**ENTRIES SHOWN:**
****************************************

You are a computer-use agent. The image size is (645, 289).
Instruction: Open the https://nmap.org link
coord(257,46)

****************************************

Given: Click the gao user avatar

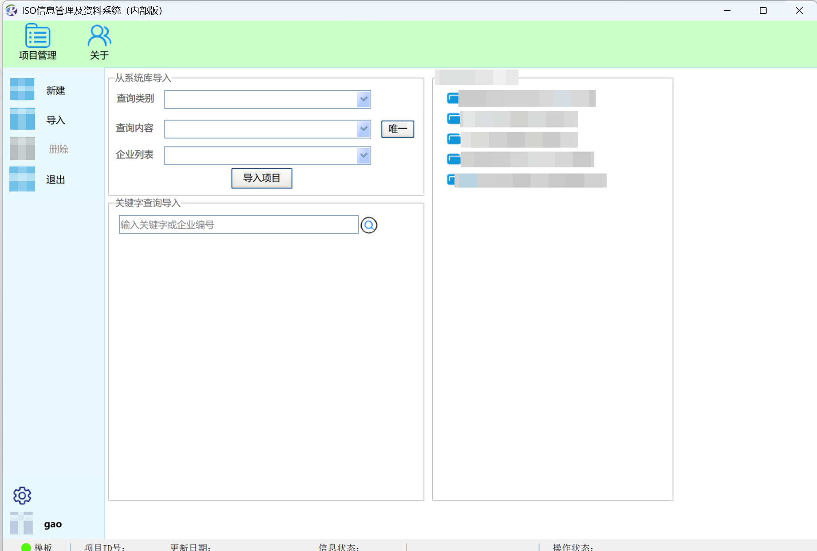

****************************************

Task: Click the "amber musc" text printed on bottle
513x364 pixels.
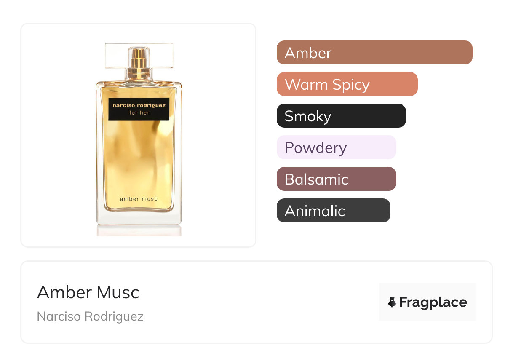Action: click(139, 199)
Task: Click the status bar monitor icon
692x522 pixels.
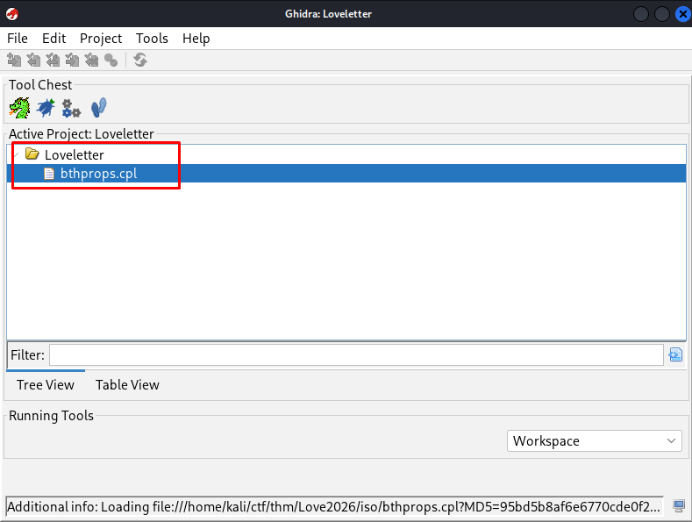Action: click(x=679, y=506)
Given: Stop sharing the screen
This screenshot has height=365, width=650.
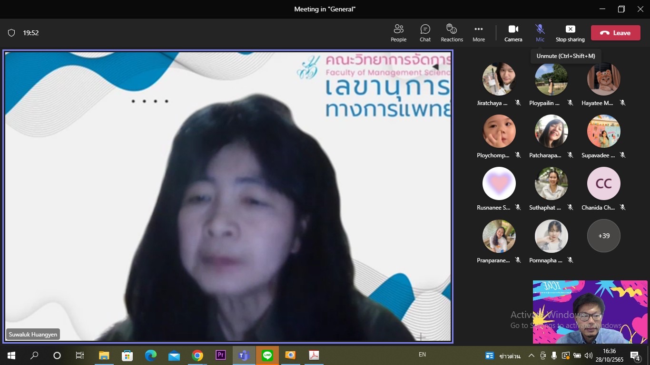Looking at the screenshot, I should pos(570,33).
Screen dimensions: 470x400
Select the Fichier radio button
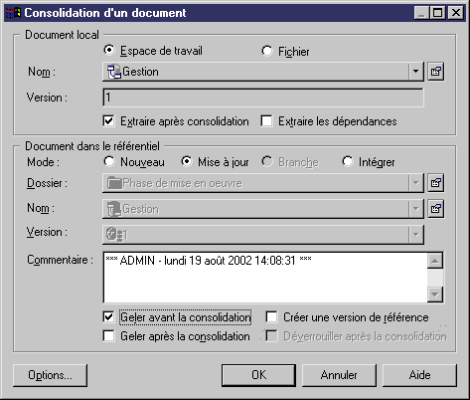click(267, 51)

****************************************

Report how many lines above hold "Given", number only.

**ANSWER BOX:** 2